A Japanese Ryokan
The first night in a ryokan is, for most Western visitors, a small dislocation from everything familiar about sleeping and eating. Dinner arrives in your room at a set time, multi-course, while you’re sitting on the floor in a cotton robe. The bed, when laid out later by the same staff who brought dinner, is a futon on tatami mat. The bath requires washing before you get in and you’ll share it with strangers. The pace is entirely different from a hotel – there are no televisions by default in the better ones, no minibar, no room service button to push. What there is, instead, is a very specific form of attention that Japan developed over centuries and which doesn’t translate easily into any other hospitality language.
A ryokan is a traditional Japanese inn, typically family-run, organised around the principles of omotenashi – a form of hospitality that anticipates needs before they’re expressed. The experience is the product, not just the room. That’s worth understanding before booking, because the format asks something of you: participation in the rituals, respect for the spaces, and enough flexibility to eat what’s put in front of you at the time it arrives.
What to Expect
Tatami rooms and futons: Rooms have tatami mat flooring (never walked on with shoes or slippers – bare feet or socks only), a low table, floor cushions, and a futon that staff lay out in the evening while you’re at dinner. Western-style beds exist in some ryokans, usually as an option rather than the default.
Kaiseki dinner: Most ryokan rates include breakfast and dinner. Dinner is kaiseki – a multi-course Japanese meal format built around seasonal ingredients, precise cooking technique, and a progression from light to substantial. The meal might run 8-12 courses over 90 minutes. Vegetarians and those with serious allergies should inform the ryokan at booking, not on arrival.
Onsen: Hot spring bathing is the other central pillar. Most ryokans have communal gender-segregated baths (often with indoor and outdoor rotenburo pools) and some offer private baths for guests who prefer solitary soaking. The procedure is non-negotiable: wash thoroughly at the individual shower stations before entering the communal water. Tattoos are prohibited in many ryokan baths due to historical associations; this policy has been relaxing but still affects some properties.
Where to Stay
Kinosaki Onsen, a small town in Hyogo Prefecture, treats the entire town as one large ryokan. Seven separate public bathhouses (sotoyu) are accessible with your yukata robe from any accommodating inn; guests stroll between them on wooden-shuttered streets in the evening. Ryokan rates here typically run ¥15,000-30,000 per person including meals, which is genuine value for the format. Kinosaki is accessible from Kyoto in about 2.5 hours by limited express train.

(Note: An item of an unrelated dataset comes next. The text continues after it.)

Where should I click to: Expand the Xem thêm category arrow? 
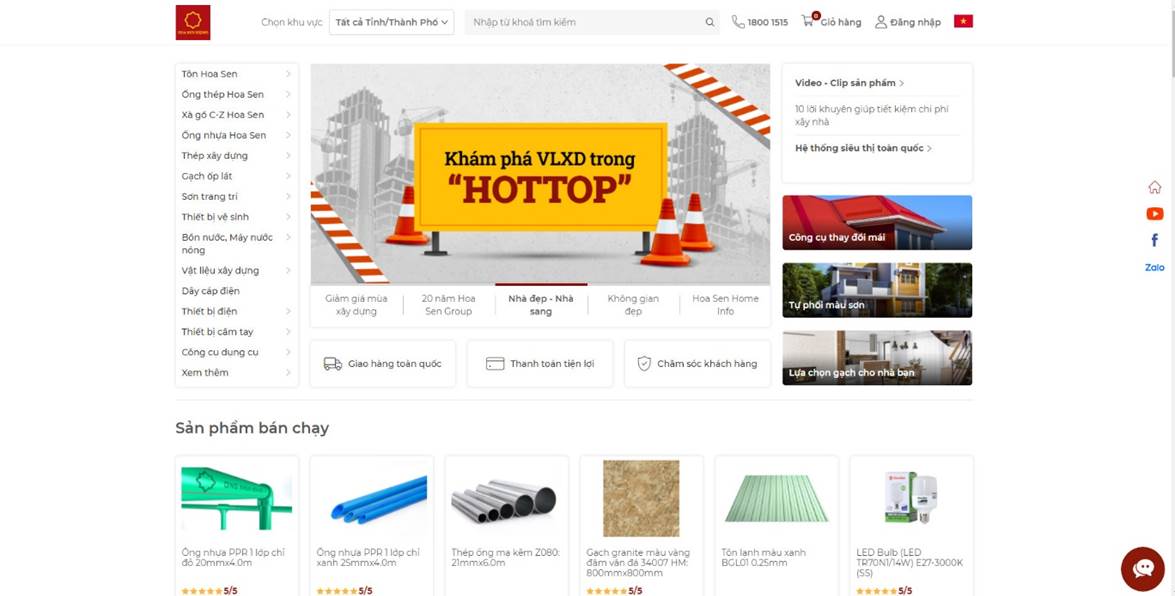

Hakone, in Kanagawa Prefecture, positions ryokan stays around views of Mount Fuji across Lake Ashi and access to the volcanic Owakudani valley. Sengokuhara area offers quieter, more modern properties with private outdoor baths. Hakone-Yumoto is the most accessible arrival point. Rates range considerably, from mid-range ¥18,000 per person to luxury properties at ¥80,000+.
Kyoto has hundreds of ryokan in varying price ranges, concentrated around the Higashiyama district and near Gion. The best Kyoto ryokans specialize in Kyoto-style kaiseki (lighter, more refined than Osaka versions) and occupy buildings that date back to the Edo period. Hidden gems near Nishiki Market run under ¥15,000 per person for budget-conscious travellers.
For something truly remote, Ginzan Onsen in Yamagata Prefecture – a handful of Taisho-era buildings along a narrow gorge river – operates almost entirely off the main tourist circuit. Photographs of it snow-covered have become somewhat iconic in recent years. Access requires effort; that’s largely the point.
Booking
Book 3-6 months ahead for peak seasons – cherry blossom (late March to mid-April), autumn foliage (October-November), and New Year. Midweek in winter, outside those windows, is when you get the best availability and often meaningfully lower rates. Most ryokans want dietary restrictions at booking, not on arrival. The kaiseki dinner cannot be substituted at short notice.
Japan Guide’s ryokan booking system and booking.com both list properties, but calling directly or emailing in Japanese (or having a Japanese-speaking person assist) often unlocks rooms and dates that online systems don’t show. Some of the best small ryokans have never had a consistent online booking presence.